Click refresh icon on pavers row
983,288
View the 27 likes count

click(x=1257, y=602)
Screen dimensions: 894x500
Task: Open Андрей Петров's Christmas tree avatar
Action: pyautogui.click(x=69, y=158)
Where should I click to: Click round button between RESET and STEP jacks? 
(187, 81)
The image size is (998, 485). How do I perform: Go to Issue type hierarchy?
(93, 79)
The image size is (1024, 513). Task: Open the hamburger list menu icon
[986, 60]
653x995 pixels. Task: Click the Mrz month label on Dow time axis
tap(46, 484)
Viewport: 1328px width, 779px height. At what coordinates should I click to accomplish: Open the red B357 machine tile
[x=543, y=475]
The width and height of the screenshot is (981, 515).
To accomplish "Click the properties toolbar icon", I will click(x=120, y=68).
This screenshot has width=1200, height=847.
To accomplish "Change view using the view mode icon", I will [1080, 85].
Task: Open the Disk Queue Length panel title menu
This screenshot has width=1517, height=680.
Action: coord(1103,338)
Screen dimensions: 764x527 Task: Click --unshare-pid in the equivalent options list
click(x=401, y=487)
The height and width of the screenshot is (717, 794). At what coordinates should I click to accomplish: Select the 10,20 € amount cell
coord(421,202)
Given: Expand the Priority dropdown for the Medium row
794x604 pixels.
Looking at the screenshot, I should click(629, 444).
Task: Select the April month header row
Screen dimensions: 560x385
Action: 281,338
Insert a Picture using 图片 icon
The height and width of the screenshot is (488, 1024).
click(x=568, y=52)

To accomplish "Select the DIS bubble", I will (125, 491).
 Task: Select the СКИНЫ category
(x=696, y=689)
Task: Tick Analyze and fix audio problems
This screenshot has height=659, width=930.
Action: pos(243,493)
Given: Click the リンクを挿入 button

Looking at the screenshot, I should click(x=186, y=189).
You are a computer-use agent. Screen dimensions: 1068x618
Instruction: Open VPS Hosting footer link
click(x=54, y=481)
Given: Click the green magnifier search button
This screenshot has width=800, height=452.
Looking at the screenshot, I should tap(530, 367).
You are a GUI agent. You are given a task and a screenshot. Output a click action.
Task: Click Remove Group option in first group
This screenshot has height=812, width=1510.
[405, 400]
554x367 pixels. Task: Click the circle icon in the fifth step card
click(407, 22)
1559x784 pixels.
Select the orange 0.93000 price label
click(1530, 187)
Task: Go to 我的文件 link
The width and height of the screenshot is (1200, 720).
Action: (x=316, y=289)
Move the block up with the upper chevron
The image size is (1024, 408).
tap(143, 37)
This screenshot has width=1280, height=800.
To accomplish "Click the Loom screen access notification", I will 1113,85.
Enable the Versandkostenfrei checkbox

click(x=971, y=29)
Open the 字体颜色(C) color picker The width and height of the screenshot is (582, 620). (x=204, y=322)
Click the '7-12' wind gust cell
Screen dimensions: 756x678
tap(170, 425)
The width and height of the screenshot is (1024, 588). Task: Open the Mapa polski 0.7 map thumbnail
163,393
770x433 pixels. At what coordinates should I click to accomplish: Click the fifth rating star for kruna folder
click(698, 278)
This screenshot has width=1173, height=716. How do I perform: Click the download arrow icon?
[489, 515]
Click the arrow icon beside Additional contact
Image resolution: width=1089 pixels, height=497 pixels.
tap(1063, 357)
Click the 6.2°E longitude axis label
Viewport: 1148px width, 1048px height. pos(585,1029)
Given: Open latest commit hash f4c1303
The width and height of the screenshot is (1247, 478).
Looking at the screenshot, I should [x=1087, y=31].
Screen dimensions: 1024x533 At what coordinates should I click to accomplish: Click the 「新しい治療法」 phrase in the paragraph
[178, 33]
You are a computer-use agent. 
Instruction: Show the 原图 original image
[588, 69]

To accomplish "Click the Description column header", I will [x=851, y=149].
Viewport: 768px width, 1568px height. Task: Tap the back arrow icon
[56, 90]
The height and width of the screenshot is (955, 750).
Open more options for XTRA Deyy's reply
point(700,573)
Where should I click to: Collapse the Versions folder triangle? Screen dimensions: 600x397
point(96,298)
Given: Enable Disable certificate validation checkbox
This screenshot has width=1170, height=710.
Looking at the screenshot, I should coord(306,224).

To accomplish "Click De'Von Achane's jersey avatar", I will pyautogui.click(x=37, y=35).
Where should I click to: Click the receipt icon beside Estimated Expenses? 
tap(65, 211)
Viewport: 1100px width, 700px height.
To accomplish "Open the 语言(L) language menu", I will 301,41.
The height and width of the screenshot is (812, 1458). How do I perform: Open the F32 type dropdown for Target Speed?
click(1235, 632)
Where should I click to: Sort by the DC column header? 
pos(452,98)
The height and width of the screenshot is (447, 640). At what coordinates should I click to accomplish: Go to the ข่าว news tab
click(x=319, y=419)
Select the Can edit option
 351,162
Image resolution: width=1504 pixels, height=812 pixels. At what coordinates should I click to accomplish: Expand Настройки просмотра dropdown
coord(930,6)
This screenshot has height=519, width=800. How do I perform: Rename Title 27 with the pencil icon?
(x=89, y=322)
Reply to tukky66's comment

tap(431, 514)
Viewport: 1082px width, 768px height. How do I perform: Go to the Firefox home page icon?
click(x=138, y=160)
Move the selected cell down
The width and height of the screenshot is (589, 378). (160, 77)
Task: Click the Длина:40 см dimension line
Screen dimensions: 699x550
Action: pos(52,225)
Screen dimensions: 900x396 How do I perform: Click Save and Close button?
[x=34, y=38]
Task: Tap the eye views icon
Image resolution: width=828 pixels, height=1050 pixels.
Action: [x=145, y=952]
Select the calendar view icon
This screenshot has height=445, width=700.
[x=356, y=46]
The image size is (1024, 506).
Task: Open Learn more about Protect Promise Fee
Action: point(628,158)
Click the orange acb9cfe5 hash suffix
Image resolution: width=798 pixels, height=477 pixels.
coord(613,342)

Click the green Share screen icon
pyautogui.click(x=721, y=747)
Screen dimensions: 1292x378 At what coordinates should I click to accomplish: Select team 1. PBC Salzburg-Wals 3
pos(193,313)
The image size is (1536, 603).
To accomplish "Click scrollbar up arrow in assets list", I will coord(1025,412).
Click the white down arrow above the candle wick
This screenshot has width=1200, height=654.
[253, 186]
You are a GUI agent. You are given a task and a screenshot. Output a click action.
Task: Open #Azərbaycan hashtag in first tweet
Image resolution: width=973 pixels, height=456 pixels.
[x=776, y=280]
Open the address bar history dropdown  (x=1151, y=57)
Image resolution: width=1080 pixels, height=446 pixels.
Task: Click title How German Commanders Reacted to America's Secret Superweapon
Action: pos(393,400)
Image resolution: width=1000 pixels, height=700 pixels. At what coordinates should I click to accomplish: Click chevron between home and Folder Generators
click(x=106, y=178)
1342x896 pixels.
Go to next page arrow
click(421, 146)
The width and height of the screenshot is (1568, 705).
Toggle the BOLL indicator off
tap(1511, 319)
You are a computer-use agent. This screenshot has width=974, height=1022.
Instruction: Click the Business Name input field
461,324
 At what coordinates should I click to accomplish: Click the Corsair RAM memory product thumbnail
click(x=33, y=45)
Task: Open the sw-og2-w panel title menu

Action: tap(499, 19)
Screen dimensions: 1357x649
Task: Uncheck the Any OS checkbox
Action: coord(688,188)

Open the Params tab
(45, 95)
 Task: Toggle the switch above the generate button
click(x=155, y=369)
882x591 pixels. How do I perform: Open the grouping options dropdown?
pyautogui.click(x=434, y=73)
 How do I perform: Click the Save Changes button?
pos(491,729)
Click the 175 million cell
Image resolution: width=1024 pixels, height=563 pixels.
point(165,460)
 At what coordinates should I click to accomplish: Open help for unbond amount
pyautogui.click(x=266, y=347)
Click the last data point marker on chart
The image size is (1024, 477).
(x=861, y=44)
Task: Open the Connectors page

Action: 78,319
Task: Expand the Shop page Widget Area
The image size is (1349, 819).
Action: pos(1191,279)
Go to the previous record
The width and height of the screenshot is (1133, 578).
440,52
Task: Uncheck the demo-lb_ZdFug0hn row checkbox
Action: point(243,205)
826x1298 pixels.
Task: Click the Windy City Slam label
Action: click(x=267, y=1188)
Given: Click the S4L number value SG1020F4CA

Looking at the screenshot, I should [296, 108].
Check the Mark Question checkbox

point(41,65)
----
Directions | Could you repeat exactly the lines in the listing above from the one with "Viewport: 1328px width, 779px" down to the one with "This screenshot has width=1200, height=847."? Include both of those lines.

Completed task |
Viewport: 1328px width, 779px height. At what coordinates should I click to accomplish: Open the red B357 machine tile
[x=543, y=475]
The width and height of the screenshot is (981, 515).
To accomplish "Click the properties toolbar icon", I will click(x=120, y=68).
This screenshot has width=1200, height=847.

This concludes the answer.